Records shown below:

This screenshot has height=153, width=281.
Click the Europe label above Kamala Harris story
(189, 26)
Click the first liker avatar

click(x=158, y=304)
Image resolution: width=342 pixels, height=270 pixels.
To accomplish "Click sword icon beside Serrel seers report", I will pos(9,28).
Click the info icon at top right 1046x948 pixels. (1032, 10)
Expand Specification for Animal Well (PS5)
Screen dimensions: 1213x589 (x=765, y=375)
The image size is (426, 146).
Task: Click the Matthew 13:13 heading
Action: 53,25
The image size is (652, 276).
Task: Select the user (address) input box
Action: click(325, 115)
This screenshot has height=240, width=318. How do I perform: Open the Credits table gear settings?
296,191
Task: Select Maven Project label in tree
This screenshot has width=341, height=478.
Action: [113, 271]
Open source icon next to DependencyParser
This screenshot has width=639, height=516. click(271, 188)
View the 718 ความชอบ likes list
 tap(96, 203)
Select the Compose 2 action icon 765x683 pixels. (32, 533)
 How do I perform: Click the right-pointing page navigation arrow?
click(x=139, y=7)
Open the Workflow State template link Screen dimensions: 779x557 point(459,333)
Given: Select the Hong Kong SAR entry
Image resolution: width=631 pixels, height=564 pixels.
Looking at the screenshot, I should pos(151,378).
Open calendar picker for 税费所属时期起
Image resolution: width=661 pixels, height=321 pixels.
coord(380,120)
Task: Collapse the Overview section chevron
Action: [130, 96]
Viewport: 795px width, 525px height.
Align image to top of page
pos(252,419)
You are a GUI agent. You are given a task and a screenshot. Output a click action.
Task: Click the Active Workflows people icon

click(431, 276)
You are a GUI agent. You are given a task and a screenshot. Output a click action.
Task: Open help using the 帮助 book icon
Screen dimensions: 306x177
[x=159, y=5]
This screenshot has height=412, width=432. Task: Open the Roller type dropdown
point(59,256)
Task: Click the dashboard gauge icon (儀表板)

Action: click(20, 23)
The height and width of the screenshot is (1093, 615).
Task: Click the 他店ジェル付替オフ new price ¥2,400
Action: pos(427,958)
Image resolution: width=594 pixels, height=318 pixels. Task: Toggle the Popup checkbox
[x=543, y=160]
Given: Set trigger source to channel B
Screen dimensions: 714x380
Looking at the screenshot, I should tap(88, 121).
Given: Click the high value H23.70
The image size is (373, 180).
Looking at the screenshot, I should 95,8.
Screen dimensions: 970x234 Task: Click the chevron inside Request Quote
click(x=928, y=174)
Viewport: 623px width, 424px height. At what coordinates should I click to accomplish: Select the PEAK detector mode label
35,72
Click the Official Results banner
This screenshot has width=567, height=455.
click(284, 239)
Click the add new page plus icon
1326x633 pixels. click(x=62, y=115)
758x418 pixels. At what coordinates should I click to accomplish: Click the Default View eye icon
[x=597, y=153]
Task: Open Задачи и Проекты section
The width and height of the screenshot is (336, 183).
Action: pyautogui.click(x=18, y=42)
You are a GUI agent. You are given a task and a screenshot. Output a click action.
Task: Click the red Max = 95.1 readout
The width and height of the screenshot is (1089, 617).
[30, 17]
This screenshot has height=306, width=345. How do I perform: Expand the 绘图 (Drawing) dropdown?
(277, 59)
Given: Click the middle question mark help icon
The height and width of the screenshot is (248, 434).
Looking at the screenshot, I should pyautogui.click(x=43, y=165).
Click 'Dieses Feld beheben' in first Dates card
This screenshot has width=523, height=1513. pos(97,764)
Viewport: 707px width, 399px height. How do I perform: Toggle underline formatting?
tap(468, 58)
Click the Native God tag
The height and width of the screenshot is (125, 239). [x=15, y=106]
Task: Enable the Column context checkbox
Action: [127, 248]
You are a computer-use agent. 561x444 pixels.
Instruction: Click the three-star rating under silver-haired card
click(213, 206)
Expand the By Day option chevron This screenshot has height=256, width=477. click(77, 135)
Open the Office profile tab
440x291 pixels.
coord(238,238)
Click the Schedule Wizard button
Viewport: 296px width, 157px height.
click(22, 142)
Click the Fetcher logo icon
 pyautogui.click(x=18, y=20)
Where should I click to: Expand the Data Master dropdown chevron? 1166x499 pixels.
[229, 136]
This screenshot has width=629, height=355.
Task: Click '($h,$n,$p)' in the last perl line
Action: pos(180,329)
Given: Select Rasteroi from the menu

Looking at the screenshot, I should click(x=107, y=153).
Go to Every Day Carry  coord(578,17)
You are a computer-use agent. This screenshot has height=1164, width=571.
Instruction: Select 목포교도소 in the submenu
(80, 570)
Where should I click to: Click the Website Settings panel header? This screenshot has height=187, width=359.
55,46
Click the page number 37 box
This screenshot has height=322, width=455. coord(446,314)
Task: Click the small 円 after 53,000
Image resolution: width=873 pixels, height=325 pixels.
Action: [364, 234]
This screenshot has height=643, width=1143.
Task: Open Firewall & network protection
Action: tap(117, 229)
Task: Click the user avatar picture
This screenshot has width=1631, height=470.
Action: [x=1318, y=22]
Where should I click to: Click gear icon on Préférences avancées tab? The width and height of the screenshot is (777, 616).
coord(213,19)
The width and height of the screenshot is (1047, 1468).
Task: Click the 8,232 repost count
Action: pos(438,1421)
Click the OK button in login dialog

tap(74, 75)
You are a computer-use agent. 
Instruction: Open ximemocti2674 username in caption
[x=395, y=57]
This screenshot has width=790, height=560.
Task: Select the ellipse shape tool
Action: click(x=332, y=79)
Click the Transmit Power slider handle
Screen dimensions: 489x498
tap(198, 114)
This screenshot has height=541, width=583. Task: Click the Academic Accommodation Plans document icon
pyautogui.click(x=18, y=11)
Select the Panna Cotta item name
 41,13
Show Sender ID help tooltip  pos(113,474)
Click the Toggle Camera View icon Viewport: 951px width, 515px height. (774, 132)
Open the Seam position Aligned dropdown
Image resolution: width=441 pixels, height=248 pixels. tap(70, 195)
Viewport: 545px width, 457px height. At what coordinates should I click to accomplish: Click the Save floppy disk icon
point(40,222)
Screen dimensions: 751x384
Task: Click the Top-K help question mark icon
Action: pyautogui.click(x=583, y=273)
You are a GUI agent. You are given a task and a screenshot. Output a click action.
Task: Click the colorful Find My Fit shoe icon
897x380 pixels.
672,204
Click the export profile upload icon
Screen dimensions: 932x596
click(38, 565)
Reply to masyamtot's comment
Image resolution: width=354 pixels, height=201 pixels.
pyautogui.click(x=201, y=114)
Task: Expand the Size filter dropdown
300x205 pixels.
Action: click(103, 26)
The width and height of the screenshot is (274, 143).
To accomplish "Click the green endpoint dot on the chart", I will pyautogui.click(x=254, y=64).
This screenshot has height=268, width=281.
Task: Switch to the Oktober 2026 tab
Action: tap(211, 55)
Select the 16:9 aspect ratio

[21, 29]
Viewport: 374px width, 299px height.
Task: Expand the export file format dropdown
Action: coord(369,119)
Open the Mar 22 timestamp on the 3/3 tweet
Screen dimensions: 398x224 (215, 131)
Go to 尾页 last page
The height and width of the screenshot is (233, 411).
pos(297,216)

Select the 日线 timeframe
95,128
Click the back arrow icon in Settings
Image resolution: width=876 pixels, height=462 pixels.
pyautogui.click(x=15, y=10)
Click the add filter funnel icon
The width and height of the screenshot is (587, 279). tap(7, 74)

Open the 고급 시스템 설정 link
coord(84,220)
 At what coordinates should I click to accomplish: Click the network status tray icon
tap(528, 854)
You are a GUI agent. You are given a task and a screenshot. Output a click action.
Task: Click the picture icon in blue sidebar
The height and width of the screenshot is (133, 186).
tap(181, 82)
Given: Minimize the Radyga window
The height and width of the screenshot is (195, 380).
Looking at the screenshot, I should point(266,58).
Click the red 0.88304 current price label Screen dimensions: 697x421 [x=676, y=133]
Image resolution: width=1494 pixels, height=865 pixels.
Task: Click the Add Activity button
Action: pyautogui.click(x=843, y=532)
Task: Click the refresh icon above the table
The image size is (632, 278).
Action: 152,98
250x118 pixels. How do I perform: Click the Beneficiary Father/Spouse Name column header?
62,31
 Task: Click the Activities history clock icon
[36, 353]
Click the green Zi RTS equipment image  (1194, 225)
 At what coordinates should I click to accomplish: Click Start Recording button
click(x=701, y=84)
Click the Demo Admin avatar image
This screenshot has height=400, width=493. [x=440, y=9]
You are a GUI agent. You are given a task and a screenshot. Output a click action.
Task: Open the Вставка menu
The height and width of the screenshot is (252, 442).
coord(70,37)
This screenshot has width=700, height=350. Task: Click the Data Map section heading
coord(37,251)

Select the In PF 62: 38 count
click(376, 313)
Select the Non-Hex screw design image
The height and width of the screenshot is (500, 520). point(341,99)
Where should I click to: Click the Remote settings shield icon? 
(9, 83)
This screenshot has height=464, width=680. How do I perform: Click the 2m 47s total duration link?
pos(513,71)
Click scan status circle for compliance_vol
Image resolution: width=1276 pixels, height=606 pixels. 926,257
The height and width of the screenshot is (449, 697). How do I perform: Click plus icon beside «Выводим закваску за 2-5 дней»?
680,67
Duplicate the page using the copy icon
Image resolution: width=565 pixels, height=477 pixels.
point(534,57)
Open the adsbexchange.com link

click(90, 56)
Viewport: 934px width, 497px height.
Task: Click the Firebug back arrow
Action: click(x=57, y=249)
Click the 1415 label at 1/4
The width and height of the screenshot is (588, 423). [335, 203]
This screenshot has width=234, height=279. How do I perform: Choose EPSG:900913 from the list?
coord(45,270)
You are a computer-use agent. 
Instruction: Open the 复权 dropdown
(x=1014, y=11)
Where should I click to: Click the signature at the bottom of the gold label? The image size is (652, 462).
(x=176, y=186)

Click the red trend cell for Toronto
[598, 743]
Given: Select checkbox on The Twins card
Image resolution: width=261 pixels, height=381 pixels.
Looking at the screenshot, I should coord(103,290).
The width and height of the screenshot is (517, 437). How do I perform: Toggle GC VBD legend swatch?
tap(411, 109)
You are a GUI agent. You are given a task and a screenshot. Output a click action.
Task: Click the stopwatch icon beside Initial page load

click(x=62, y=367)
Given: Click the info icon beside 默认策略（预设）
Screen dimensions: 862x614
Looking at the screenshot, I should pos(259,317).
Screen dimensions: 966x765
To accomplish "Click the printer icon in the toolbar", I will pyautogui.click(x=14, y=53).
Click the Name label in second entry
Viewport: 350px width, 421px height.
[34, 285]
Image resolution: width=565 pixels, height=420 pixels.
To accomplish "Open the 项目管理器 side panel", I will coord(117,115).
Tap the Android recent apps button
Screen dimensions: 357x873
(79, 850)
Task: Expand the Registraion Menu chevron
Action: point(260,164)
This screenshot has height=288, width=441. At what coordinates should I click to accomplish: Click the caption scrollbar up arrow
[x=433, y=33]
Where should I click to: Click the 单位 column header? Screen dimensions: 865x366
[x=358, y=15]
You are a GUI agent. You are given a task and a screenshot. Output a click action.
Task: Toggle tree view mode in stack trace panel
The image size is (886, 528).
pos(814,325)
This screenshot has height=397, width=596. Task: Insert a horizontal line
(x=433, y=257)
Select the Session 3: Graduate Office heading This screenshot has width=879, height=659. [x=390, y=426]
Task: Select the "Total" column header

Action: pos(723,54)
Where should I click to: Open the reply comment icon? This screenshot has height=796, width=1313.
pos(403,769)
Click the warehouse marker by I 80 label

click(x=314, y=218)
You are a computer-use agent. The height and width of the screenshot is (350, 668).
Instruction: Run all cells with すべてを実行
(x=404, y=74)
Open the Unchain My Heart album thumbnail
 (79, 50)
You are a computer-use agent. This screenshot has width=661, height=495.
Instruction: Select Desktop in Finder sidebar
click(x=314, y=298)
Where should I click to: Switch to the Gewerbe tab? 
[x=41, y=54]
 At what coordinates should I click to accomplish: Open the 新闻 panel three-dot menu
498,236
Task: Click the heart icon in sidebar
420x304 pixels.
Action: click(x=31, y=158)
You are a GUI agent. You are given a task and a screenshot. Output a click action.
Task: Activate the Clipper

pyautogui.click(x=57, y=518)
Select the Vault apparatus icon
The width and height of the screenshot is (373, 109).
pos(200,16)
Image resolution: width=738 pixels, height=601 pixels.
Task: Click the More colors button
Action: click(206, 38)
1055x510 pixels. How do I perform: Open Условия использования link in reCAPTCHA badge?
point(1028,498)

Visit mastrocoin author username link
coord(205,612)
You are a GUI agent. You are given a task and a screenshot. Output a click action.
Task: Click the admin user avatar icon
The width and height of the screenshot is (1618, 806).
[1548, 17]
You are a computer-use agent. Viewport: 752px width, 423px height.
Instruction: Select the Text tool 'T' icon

End of Records shown.

▸ Assignment
Nothing but the lines from the one containing "420x304 pixels." to the end of the records above should appear, each copied exactly.

▸ Response for this exercise
420x304 pixels.
Action: click(x=31, y=158)
You are a GUI agent. You are given a task and a screenshot. Output a click action.
Task: Activate the Clipper

pyautogui.click(x=57, y=518)
Select the Vault apparatus icon
The width and height of the screenshot is (373, 109).
pos(200,16)
Image resolution: width=738 pixels, height=601 pixels.
Task: Click the More colors button
Action: click(206, 38)
1055x510 pixels. How do I perform: Open Условия использования link in reCAPTCHA badge?
point(1028,498)

Visit mastrocoin author username link
coord(205,612)
You are a GUI agent. You are given a task and a screenshot. Output a click action.
Task: Click the admin user avatar icon
The width and height of the screenshot is (1618, 806).
[1548, 17]
You are a computer-use agent. Viewport: 752px width, 423px height.
Instruction: Select the Text tool 'T' icon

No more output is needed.